L’ Assemblée est organisée par le gouvernement. « Si vous ne vous rendez pas à la convocation, on vous reprochera de ne pas aimer votre pays. Les fonctionnaires responsables subiront la pression exercée par leurs supérieurs et ils passeront leur colère sur les évêques récalcitrants. Tout le travail que souhaite faire un évêque pour son Église deviendra alors très difficile », analyse Mgr « Paul ».

Pour Mgr « Pierre », il est difficile de mettre en pratique ce que préconise le communiqué du 25 mars. Comment dire ‘non’ à des représentants du pouvoir qui peuvent exercer de très fortes contraintes pour obtenir que tel ou tel évêque participe à l’Assemblée nationale des représentants catholiques ou prenne part à une ordination illicite ? « Nous les évêques, nous ne savons plus quoi faire. Nous n’avons plus aucune marge de manoeuvre depuis que la Lettre du pape est parue. Nous ne pouvons que choisir entre survivre avec les failles du système ou rompre les contacts avec le gouvernement », se lamente-t-il, poursuivant : « Dans la partie « officielle » de l’Église, on craint de mettre en danger les bonnes relations patiemment construites avec les autorités, année après année. »

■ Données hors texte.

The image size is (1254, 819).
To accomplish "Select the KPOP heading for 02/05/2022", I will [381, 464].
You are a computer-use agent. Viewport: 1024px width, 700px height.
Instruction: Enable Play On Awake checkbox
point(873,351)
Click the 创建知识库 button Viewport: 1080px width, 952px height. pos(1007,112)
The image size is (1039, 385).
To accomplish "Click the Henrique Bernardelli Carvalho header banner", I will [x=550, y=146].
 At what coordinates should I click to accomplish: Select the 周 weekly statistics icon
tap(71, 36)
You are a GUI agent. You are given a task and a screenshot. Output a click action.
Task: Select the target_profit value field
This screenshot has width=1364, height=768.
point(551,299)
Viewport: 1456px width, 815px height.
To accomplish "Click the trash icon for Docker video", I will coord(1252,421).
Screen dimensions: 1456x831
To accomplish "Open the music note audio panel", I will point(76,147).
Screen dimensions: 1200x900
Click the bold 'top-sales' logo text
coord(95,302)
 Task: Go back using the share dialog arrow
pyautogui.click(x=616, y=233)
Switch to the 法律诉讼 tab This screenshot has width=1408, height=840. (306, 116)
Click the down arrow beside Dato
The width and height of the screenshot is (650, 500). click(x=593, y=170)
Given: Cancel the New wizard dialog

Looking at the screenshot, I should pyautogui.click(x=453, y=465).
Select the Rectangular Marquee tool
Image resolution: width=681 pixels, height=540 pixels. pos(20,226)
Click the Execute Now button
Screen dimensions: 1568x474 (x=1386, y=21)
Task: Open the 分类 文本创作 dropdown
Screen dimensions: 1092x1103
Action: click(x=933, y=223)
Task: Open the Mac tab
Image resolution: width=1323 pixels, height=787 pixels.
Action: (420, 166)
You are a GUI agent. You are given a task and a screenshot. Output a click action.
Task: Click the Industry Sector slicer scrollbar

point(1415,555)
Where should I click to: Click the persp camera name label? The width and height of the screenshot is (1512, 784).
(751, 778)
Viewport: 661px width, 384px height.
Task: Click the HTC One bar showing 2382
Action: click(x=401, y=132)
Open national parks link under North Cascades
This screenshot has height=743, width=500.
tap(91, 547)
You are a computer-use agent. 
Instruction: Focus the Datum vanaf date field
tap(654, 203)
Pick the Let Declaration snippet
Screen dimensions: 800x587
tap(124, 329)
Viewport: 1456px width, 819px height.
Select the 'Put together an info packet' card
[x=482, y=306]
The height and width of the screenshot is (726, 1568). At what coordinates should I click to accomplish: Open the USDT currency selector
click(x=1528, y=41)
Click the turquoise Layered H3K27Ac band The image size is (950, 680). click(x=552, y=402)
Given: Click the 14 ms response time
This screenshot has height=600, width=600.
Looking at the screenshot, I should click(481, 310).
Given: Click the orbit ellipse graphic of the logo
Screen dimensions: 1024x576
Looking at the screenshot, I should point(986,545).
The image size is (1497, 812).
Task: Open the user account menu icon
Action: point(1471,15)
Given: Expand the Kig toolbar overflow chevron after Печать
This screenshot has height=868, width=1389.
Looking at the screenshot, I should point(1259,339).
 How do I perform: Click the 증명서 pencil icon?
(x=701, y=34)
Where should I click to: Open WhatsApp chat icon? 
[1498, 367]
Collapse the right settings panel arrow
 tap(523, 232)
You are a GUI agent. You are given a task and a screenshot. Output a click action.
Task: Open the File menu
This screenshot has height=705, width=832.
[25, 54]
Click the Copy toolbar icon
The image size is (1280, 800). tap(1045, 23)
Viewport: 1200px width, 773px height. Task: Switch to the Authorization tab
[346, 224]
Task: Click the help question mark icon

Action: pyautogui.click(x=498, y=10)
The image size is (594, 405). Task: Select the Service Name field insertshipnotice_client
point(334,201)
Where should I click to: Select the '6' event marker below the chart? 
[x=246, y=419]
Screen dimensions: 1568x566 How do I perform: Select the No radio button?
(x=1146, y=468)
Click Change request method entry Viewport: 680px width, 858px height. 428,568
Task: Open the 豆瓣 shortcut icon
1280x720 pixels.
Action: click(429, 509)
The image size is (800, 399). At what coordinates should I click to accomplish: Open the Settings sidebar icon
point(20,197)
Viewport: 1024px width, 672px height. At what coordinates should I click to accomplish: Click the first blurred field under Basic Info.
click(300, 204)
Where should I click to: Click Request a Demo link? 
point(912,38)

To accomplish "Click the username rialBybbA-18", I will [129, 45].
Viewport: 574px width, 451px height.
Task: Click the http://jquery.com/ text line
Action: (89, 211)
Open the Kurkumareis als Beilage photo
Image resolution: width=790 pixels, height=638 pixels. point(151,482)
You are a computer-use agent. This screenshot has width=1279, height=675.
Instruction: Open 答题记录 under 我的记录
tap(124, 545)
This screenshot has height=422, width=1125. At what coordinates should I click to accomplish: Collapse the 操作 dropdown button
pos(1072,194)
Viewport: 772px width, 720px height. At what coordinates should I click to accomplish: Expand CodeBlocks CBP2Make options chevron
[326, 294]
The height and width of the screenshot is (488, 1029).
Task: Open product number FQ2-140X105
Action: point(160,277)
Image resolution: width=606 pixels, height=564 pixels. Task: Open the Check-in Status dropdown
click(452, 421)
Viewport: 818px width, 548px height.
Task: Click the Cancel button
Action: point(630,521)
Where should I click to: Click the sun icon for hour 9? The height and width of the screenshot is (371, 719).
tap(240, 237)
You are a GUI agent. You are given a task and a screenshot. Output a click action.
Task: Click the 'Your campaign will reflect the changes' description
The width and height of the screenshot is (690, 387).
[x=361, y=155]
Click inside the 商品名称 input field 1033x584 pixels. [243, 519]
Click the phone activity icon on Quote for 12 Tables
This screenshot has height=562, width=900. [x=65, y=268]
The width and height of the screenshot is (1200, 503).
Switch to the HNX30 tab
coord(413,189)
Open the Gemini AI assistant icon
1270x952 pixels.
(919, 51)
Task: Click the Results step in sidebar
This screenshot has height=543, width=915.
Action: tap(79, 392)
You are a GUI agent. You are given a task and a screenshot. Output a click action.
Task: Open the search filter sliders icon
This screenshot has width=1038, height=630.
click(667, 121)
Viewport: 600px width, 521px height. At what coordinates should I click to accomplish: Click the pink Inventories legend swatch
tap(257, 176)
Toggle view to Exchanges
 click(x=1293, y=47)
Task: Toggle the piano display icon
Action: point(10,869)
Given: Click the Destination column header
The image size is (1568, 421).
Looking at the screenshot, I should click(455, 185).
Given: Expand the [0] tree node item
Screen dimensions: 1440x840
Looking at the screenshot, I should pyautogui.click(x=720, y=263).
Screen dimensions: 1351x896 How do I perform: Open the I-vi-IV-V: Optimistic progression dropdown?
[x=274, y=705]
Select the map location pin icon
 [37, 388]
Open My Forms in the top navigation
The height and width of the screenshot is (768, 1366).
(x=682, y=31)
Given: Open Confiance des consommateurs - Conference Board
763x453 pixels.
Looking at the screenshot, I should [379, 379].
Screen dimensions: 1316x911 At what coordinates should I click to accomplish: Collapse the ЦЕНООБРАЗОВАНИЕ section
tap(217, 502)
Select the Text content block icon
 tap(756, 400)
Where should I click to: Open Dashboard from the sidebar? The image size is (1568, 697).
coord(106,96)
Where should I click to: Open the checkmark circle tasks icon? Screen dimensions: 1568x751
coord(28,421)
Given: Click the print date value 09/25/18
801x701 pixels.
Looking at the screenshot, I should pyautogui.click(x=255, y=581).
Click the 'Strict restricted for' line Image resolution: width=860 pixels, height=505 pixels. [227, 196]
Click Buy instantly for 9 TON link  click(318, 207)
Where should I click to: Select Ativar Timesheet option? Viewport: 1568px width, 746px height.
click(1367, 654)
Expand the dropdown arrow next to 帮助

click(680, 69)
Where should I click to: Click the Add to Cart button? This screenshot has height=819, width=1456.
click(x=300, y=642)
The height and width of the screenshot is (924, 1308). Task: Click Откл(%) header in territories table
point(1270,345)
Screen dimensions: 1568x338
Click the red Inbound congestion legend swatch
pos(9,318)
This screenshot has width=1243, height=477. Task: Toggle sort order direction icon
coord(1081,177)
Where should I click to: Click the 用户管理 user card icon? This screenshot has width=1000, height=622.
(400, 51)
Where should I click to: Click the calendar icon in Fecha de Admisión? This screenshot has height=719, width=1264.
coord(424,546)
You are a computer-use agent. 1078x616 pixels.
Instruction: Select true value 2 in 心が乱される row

Selon Mgr « Pierre », la convocation prochaine de l’Assemblée nationale des représentants catholiques ne pourra qu’aboutir à une fracture au sein de la communauté « officielle ». « Je choisirai d’y prendre part tout en y siégeant de manière passive, afin d’élargir ma marge de manoeuvre dans le champ pastoral et ne pas embarrasser les autorités locales [de mon diocèse] », affirme-t-il, précisant que, selon lui, la majorité des évêques « officiels » feront de même. Agir autrement serait irréaliste, explique-t-il. Ceux qui souhaitent suivre les conseils formulés par le Saint-Siège doivent se préparer à des relations nettement plus difficiles avec les autorités et à un contrôle plus resserré – ce qui est une autre manière d’être témoin du Christ, conclut-il.